The taste is actually good, although it does feel rather odd as the jelly rolls across your tongue. Haven’t tested the water content as yet but its quite thick so I am not too worried.
Will be sending off some samples for ‘activity’ testing this week, just about to extract another batch from a different site a few kilometres up the road so I wanted to keep them all together.

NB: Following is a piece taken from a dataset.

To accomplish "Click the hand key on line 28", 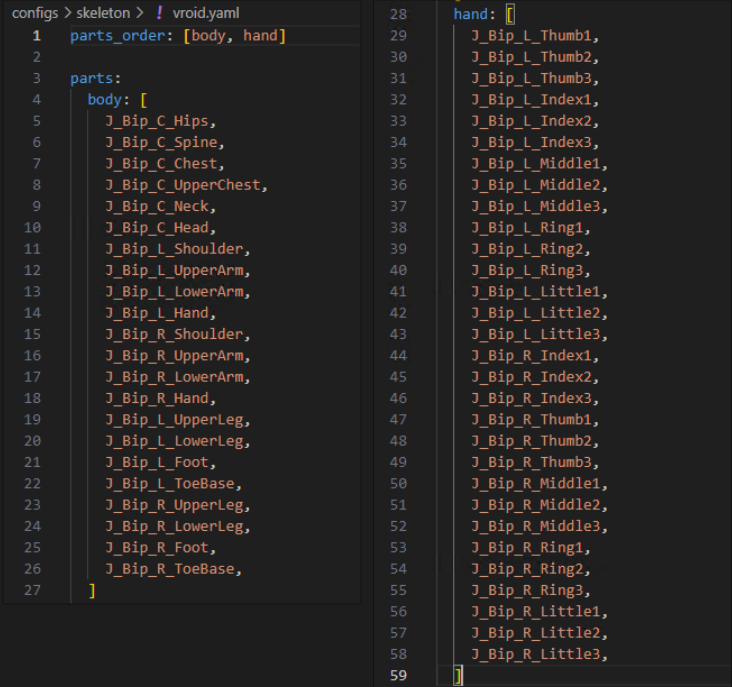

This is what I have seen the Manuka industry do with theirs, I’m curious as to whether they use a creamed honey seed or something else.
Well, if you do get jellybush you’ll know, its very difficult to extract. I thought it was crystallised at first so I dumped the entire box from the extractor straight into a bucket to leave to settle and strain… little did I know, it was never going to strain. :tired_face:


What is that second picture of?

Maybe that jelly consistency is a selling point? AKA people know it’s genuine Jelly Bush honey. :thinking:


Thats the jellied honey from the cells, how it came out, then after it was pushed through the sieve it turned into the first photo. Weird stuff…


Ah okay. I wonder how it compares in structure and quality to “normal” honey. I will wait with bated breath until your test results come back.


@Rodderick I have to admit that I have steered away from Jelly Bush because of lack of knowledge about it. There is some locations of it here and look forward to learning more about it.


I don’t blame you @Peter48, after visiting another site in the same area I now have a couple of hundred kilo’s of the stuff to extract, it better be ‘active’ :disappointed_relieved:. So glad I didn’t have the Flow hive out there, thats one advantage of living near the coast is that the honey is quite runny.


Your hard labour may pay off with a high payload after your test results come back, and they show high methylglyoxal rates.
Maybe you can have a look on some NZ sites (or AU) about Manuka honey extraction (in case they have an easier extraction technique).


Hi Rodderick, this is just a thought: I was thinking if your jellybush honey does come back with a good reading, a good idea would be to put the stickies back into colonies that aren’t collecting any. It’s a kind of natural antibiotic for the bees. I’m certain that it’s helped my bees.


That’s a good thought really. It may actually fight an AFB infection, but at the same time one could transfer spores unknowingly from one hive to another.

I wonder if any studies have been done if active leptospermum nectar holds off the development of an AFB infection despite a high spore count.

Wish my little beelab had the resources to test these things.


I think the main dilemma will be that AFB is fungal and honey seems to have little effect on destroying the spores. They are just so bulletproof.


AFB is bacterial. The term ‘spores’ is a little confusing.


Indeed, but there are several spore-forming bacteria, including AFB, Clostridium botulinum, Clostridium tetani and Bacillus anthracis to name a few. Their main feature is resistance to adverse conditions, such as heat, cold and lack of food. They also tend to be viable for many years once in spore form, which is why there is a such a concern among beekeepers for AFB infections. :blush:


I think I owe you an apology, AFB is indeed bacterial… and those spores, how do you kill them? It seems extreme heat or gamma radiation is the only method we have to stop it.


Even Doug Purdie stated AFB is fungal on this ABC bee show and nobody noticed.


I think the confusion stems from the well-known thought that honey kills bacteria… and that AFB has spores so it must be fungal like chalkbrood.